ABOUT THIS TASK: Keeping every character as it is, transcribe the entries below.

· · ·

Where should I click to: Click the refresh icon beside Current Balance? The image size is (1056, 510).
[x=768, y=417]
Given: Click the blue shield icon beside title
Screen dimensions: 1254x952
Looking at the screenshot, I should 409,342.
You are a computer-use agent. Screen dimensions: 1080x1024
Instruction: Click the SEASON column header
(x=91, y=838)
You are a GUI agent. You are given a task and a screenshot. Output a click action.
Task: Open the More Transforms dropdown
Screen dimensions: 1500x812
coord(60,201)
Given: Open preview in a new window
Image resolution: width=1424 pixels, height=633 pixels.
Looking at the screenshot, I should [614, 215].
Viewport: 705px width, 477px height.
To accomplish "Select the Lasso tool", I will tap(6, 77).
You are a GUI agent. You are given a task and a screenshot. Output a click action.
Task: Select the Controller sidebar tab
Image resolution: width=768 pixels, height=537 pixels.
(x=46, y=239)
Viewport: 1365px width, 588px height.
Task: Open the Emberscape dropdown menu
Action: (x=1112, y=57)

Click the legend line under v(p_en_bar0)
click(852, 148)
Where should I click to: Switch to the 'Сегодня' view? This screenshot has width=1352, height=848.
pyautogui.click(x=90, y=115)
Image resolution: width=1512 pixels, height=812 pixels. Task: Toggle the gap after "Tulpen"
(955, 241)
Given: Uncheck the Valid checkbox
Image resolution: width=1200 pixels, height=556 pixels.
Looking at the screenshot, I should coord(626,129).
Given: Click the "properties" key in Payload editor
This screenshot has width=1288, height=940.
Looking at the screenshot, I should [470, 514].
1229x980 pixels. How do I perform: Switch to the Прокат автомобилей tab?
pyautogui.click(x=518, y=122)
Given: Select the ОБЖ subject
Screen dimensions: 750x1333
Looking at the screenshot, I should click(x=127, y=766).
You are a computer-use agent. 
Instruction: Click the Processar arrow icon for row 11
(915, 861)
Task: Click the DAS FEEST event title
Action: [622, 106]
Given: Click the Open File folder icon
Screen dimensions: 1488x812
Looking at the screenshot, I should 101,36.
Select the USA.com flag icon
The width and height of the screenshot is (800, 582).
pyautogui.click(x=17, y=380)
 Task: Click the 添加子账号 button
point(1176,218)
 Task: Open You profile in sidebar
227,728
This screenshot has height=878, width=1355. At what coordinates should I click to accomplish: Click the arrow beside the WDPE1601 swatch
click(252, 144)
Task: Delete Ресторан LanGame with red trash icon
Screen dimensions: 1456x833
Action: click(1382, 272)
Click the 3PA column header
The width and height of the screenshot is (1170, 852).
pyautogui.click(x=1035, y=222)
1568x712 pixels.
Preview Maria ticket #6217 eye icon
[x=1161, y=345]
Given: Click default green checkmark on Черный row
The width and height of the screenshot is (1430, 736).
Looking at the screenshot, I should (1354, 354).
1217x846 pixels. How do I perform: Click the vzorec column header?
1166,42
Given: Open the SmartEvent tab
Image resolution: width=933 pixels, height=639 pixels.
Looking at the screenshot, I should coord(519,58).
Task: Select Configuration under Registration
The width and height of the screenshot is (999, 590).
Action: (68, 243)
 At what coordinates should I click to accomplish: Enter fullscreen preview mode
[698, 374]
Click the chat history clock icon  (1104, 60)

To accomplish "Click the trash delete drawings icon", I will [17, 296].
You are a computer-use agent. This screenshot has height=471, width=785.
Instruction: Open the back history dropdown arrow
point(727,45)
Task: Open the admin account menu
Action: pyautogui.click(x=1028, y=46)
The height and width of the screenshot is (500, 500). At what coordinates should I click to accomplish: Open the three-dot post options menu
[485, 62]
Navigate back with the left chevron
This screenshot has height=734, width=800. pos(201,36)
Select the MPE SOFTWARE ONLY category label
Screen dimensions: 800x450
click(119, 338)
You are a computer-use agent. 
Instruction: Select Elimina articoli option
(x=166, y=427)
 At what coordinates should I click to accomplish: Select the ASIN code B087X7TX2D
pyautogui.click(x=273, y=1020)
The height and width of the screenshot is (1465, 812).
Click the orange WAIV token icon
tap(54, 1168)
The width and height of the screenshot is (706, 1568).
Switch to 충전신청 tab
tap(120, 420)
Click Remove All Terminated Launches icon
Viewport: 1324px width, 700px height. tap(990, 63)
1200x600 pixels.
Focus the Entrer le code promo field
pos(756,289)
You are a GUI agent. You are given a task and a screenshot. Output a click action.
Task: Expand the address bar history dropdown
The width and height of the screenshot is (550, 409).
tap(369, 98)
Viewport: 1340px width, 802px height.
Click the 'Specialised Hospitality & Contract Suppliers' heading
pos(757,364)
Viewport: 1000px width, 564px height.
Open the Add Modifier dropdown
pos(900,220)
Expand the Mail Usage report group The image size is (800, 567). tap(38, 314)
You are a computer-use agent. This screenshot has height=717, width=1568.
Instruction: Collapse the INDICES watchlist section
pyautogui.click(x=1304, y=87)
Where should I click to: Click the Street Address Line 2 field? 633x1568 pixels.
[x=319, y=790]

· · ·

TASK RESPONSE:
Where should I click to: Click the refresh icon beside Current Balance? The image size is (1056, 510).
[x=768, y=417]
Given: Click the blue shield icon beside title
Screen dimensions: 1254x952
Looking at the screenshot, I should 409,342.
You are a computer-use agent. Screen dimensions: 1080x1024
Instruction: Click the SEASON column header
(x=91, y=838)
You are a GUI agent. You are given a task and a screenshot. Output a click action.
Task: Open the More Transforms dropdown
Screen dimensions: 1500x812
coord(60,201)
Given: Open preview in a new window
Image resolution: width=1424 pixels, height=633 pixels.
Looking at the screenshot, I should [614, 215].
Viewport: 705px width, 477px height.
To accomplish "Select the Lasso tool", I will tap(6, 77).
You are a GUI agent. You are given a task and a screenshot. Output a click action.
Task: Select the Controller sidebar tab
Image resolution: width=768 pixels, height=537 pixels.
(x=46, y=239)
Viewport: 1365px width, 588px height.
Task: Open the Emberscape dropdown menu
Action: (x=1112, y=57)

Click the legend line under v(p_en_bar0)
click(852, 148)
Where should I click to: Switch to the 'Сегодня' view? This screenshot has width=1352, height=848.
pyautogui.click(x=90, y=115)
Image resolution: width=1512 pixels, height=812 pixels. Task: Toggle the gap after "Tulpen"
(955, 241)
Given: Uncheck the Valid checkbox
Image resolution: width=1200 pixels, height=556 pixels.
Looking at the screenshot, I should coord(626,129).
Given: Click the "properties" key in Payload editor
This screenshot has width=1288, height=940.
Looking at the screenshot, I should [470, 514].
1229x980 pixels. How do I perform: Switch to the Прокат автомобилей tab?
pyautogui.click(x=518, y=122)
Given: Select the ОБЖ subject
Screen dimensions: 750x1333
Looking at the screenshot, I should click(x=127, y=766).
You are a computer-use agent. 
Instruction: Click the Processar arrow icon for row 11
(915, 861)
Task: Click the DAS FEEST event title
Action: [622, 106]
Given: Click the Open File folder icon
Screen dimensions: 1488x812
Looking at the screenshot, I should 101,36.
Select the USA.com flag icon
The width and height of the screenshot is (800, 582).
pyautogui.click(x=17, y=380)
 Task: Click the 添加子账号 button
point(1176,218)
 Task: Open You profile in sidebar
227,728
This screenshot has height=878, width=1355. At what coordinates should I click to accomplish: Click the arrow beside the WDPE1601 swatch
click(252, 144)
Task: Delete Ресторан LanGame with red trash icon
Screen dimensions: 1456x833
Action: click(1382, 272)
Click the 3PA column header
The width and height of the screenshot is (1170, 852).
pyautogui.click(x=1035, y=222)
1568x712 pixels.
Preview Maria ticket #6217 eye icon
[x=1161, y=345]
Given: Click default green checkmark on Черный row
The width and height of the screenshot is (1430, 736).
Looking at the screenshot, I should (1354, 354).
1217x846 pixels. How do I perform: Click the vzorec column header?
1166,42
Given: Open the SmartEvent tab
Image resolution: width=933 pixels, height=639 pixels.
Looking at the screenshot, I should coord(519,58).
Task: Select Configuration under Registration
The width and height of the screenshot is (999, 590).
Action: (68, 243)
 At what coordinates should I click to accomplish: Enter fullscreen preview mode
[698, 374]
Click the chat history clock icon  (1104, 60)

To accomplish "Click the trash delete drawings icon", I will [17, 296].
You are a computer-use agent. This screenshot has height=471, width=785.
Instruction: Open the back history dropdown arrow
point(727,45)
Task: Open the admin account menu
Action: pyautogui.click(x=1028, y=46)
The height and width of the screenshot is (500, 500). At what coordinates should I click to accomplish: Open the three-dot post options menu
[485, 62]
Navigate back with the left chevron
This screenshot has height=734, width=800. pos(201,36)
Select the MPE SOFTWARE ONLY category label
Screen dimensions: 800x450
click(119, 338)
You are a computer-use agent. 
Instruction: Select Elimina articoli option
(x=166, y=427)
 At what coordinates should I click to accomplish: Select the ASIN code B087X7TX2D
pyautogui.click(x=273, y=1020)
The height and width of the screenshot is (1465, 812).
Click the orange WAIV token icon
tap(54, 1168)
The width and height of the screenshot is (706, 1568).
Switch to 충전신청 tab
tap(120, 420)
Click Remove All Terminated Launches icon
Viewport: 1324px width, 700px height. tap(990, 63)
1200x600 pixels.
Focus the Entrer le code promo field
pos(756,289)
You are a GUI agent. You are given a task and a screenshot. Output a click action.
Task: Expand the address bar history dropdown
The width and height of the screenshot is (550, 409).
tap(369, 98)
Viewport: 1340px width, 802px height.
Click the 'Specialised Hospitality & Contract Suppliers' heading
pos(757,364)
Viewport: 1000px width, 564px height.
Open the Add Modifier dropdown
pos(900,220)
Expand the Mail Usage report group The image size is (800, 567). tap(38, 314)
You are a computer-use agent. This screenshot has height=717, width=1568.
Instruction: Collapse the INDICES watchlist section
pyautogui.click(x=1304, y=87)
Where should I click to: Click the Street Address Line 2 field? 633x1568 pixels.
[x=319, y=790]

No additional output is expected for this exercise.